Cuando Pedro Sánchez dice en su discurso de investidura que las protestas de la derecha contra la amnistía es un espantajo para disfrazar su profundo rechazo a pagar los tributos que les corresponden, apunta a la realidad velada (o quizá no tanto) del carácter terriblemente reaccionario de gran parte del capital español, que no quiere entender que solo con el impulso fundamental al gasto público se puede desarrollar las infraestructuras que necesita el “crecimiento”. Y solo con el gasto público en la salud, educación y condiciones de vida de los ciudadanos, pueden estos trabajar en pos del mentado “crecimiento”. Y por supuesto, tener una sociedad más justa y que no deje a nadie atrás requiere más transferencias de renta entre los que tienen de sobra y suficiente hacia los que les falta lo necesario, y esto no lo puede organizar la iniciativa privada con bancos de alimentos y caritas diversas, en la dimensión que se requiere en un país con más de la cuarta parte de su población en riesgo de pobreza o exclusión social, y casi un 10% que son pobres de solemnidad.
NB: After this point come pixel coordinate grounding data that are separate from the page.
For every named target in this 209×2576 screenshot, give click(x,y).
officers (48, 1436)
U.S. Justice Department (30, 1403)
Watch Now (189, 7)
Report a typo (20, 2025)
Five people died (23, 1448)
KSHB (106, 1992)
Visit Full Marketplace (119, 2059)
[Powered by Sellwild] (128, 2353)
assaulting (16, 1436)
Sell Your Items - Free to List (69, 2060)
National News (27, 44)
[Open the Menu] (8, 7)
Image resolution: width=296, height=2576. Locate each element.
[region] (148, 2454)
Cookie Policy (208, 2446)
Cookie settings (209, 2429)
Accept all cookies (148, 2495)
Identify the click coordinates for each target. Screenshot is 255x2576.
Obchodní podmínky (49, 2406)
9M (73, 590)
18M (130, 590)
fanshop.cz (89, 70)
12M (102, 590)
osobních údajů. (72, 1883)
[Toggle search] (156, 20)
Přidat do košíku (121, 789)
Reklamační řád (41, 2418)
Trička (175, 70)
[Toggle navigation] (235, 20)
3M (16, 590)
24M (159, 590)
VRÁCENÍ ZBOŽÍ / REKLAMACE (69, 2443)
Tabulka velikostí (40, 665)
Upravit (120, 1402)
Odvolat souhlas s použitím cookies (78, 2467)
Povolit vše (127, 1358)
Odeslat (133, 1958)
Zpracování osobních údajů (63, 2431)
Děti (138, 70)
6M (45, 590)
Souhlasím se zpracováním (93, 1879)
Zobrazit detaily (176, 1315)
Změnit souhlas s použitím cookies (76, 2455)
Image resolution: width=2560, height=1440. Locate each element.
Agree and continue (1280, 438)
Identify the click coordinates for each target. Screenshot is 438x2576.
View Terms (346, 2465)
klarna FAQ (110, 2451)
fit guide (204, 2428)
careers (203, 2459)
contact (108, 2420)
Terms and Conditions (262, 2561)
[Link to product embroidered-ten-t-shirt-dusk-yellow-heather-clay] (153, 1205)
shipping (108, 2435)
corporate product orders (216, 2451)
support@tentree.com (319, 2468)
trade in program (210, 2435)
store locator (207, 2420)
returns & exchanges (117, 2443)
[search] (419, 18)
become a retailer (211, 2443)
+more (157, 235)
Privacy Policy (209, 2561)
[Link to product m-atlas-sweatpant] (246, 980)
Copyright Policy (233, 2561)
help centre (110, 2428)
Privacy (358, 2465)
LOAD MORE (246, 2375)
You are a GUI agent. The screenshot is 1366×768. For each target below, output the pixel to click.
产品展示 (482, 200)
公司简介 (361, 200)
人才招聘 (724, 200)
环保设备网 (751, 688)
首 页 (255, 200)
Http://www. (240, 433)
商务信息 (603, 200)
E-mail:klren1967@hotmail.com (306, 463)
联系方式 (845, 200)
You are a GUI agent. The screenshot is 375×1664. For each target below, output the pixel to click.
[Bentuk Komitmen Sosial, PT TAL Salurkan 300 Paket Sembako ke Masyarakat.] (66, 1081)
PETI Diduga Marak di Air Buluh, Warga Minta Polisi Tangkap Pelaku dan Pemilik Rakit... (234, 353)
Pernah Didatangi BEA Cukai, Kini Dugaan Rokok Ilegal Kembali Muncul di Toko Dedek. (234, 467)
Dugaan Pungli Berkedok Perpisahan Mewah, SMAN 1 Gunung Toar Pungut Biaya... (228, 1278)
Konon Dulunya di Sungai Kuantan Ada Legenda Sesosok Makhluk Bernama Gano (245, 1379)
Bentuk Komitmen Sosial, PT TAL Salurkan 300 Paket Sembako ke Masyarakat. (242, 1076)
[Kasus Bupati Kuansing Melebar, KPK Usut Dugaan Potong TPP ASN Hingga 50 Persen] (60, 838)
Como tampoco es capaz la iniciativa privada, sin el concurso del gasto público, de generar los 3 o 4 millones de empleos que faltan para tener una economía capaz de aprovechar todo el potencial de trabajo de su población, en línea con la capacidad de generar empleos en las sociedades más avanzadas de Europa.
La contribución actual y pasada de las empresas a estos esfuerzos deja mucho que desear. España recaudó en 2022 casi tres puntos menos del PIB en impuestos y cotizaciones sociales que la media de la Unión Europea, es decir que faltaron para igualarse a la media unos 39 mil millones de euros, principalmente en el IVA (6,7 mil millones menos) y en los impuestos sobre la renta personal (5,4 mil millones menos) pero sobre todo en la tributación de sociedades (8 mil millones menos) y en impuestos sobre la producción (otros 8 mil millones). Y eso que la “media” comunitaria esconde disparidades tan clamorosas como las que van del 48 por ciento de recaudación de Francia o el 45% de Bélgica al 22% del paraíso fiscal irlandés. Pero incluso en este último país, la contribución de las ganancias empresariales a la factura común es superior a la española (4,5% del PIB frente al 2,7%).
No parece sin embargo que existan las condiciones políticas para abordar una reforma fiscal de calado, que necesariamente tiene que incluir un reequilibrio de la carga tributaria entre sectores sociales, pero también un cambio en las políticas de asignación de los recursos tributarios, con mayor participación social, transparencia y mejora de los procedimientos de evaluación de impacto, etcétera. Habrá que contentarse pues con seguir siendo una economía desarrollada pero de segunda división, abocada a discursos demagógicos enfrentados como “que paguen los ricos” y “bajar impuestos para recaudar más”. Aunque entre demagogias también hay categorías: mientras que una hace referencia a una realidad, la desigual carga tributaria entre clases sociales, que no se resuelve solo con lo que puedan aportar esos seres dotados de la condición abstracta de “ricos”, la otra oculta el proyecto de reducir el Estado social a un estado de beneficencia. El paraíso de los padrinos de la nueva derecha española. Y que Dios nos coja confesados.